Records contained in a dataset:

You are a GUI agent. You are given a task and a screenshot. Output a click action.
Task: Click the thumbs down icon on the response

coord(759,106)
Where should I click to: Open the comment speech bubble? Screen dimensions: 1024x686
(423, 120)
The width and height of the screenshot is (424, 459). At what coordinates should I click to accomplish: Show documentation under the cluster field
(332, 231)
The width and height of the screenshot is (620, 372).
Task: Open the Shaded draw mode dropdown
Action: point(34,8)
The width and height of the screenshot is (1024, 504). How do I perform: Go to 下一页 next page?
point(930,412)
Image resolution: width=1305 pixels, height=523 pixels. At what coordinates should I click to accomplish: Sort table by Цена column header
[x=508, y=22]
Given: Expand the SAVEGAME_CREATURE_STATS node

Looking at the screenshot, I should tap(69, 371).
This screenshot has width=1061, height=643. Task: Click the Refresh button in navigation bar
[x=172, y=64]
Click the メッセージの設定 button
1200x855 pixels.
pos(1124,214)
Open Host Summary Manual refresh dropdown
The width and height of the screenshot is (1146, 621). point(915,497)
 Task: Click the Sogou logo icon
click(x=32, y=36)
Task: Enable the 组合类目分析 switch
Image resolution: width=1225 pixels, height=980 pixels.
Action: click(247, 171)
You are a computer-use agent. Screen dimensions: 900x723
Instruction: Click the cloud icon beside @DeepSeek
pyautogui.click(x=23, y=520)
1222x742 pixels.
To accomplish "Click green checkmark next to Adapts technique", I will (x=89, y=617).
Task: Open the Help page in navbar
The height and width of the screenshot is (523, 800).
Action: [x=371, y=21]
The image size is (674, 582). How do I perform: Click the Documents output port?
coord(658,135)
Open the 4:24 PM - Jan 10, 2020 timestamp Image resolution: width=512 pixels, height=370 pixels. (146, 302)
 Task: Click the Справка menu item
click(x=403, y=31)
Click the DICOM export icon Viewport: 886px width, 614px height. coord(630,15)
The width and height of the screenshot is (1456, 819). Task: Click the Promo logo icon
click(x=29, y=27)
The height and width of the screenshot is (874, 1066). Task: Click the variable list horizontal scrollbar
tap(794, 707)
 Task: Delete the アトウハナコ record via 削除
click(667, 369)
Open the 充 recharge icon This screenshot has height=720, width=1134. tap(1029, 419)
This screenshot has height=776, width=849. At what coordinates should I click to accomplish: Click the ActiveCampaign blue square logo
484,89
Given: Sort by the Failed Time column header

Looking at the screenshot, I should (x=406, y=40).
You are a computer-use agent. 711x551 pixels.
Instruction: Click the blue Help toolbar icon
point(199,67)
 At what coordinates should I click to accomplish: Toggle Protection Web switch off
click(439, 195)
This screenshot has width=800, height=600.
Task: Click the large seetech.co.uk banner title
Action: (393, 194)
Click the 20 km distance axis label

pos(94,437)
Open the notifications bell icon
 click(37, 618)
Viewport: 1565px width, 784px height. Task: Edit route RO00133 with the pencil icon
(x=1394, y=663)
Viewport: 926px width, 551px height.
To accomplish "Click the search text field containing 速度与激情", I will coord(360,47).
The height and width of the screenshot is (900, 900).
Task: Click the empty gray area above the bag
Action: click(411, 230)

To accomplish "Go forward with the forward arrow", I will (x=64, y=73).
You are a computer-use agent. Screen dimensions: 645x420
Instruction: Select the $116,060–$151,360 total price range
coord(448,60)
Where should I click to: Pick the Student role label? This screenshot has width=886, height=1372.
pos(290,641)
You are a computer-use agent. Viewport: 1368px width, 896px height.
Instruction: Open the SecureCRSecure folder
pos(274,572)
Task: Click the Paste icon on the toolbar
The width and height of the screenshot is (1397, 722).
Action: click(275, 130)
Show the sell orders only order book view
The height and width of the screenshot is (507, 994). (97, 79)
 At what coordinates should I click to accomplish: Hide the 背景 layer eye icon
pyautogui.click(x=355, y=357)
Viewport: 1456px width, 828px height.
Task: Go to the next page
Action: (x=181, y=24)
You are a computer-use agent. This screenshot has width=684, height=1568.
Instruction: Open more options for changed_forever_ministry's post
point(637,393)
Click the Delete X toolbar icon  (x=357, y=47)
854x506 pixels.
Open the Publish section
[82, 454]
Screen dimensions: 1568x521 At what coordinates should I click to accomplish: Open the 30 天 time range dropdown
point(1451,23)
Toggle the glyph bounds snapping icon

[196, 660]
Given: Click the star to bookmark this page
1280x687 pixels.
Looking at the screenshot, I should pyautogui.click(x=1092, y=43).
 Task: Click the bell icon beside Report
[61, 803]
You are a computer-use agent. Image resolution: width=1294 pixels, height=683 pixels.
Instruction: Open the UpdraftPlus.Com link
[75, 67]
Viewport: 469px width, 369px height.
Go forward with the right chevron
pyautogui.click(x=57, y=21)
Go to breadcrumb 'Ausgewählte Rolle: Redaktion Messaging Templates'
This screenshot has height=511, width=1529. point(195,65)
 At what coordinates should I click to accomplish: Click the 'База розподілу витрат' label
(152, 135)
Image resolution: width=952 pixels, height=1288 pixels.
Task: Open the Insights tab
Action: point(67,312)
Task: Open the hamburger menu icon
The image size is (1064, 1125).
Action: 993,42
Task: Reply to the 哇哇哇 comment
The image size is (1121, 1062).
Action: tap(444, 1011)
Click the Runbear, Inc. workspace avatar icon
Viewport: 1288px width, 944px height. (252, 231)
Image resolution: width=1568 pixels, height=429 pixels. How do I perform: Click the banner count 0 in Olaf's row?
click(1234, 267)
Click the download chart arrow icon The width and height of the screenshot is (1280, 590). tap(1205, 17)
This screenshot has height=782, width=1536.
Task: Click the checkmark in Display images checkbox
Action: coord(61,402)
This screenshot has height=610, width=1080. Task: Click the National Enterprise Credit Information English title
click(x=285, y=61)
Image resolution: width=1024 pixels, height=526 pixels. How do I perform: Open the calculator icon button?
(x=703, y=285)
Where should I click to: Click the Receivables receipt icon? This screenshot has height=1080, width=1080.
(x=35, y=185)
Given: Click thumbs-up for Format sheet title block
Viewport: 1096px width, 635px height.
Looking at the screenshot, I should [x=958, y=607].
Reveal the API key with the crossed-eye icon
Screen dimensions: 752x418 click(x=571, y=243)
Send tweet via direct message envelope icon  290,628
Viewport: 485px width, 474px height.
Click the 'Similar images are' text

=== The task ===
Print, without alteration, only the lines above between the one holding "This screenshot has width=1061, height=643." and the one holding "Click the DICOM", inclusive.

=== Task answer ===
This screenshot has width=1061, height=643. Task: Click the Refresh button in navigation bar
[x=172, y=64]
Click the メッセージの設定 button
1200x855 pixels.
pos(1124,214)
Open Host Summary Manual refresh dropdown
The width and height of the screenshot is (1146, 621). point(915,497)
 Task: Click the Sogou logo icon
click(x=32, y=36)
Task: Enable the 组合类目分析 switch
Image resolution: width=1225 pixels, height=980 pixels.
Action: click(247, 171)
You are a computer-use agent. Screen dimensions: 900x723
Instruction: Click the cloud icon beside @DeepSeek
pyautogui.click(x=23, y=520)
1222x742 pixels.
To accomplish "Click green checkmark next to Adapts technique", I will (x=89, y=617).
Task: Open the Help page in navbar
The height and width of the screenshot is (523, 800).
Action: [x=371, y=21]
The image size is (674, 582). How do I perform: Click the Documents output port?
coord(658,135)
Open the 4:24 PM - Jan 10, 2020 timestamp Image resolution: width=512 pixels, height=370 pixels. (146, 302)
 Task: Click the Справка menu item
click(x=403, y=31)
Click the DICOM export icon Viewport: 886px width, 614px height. coord(630,15)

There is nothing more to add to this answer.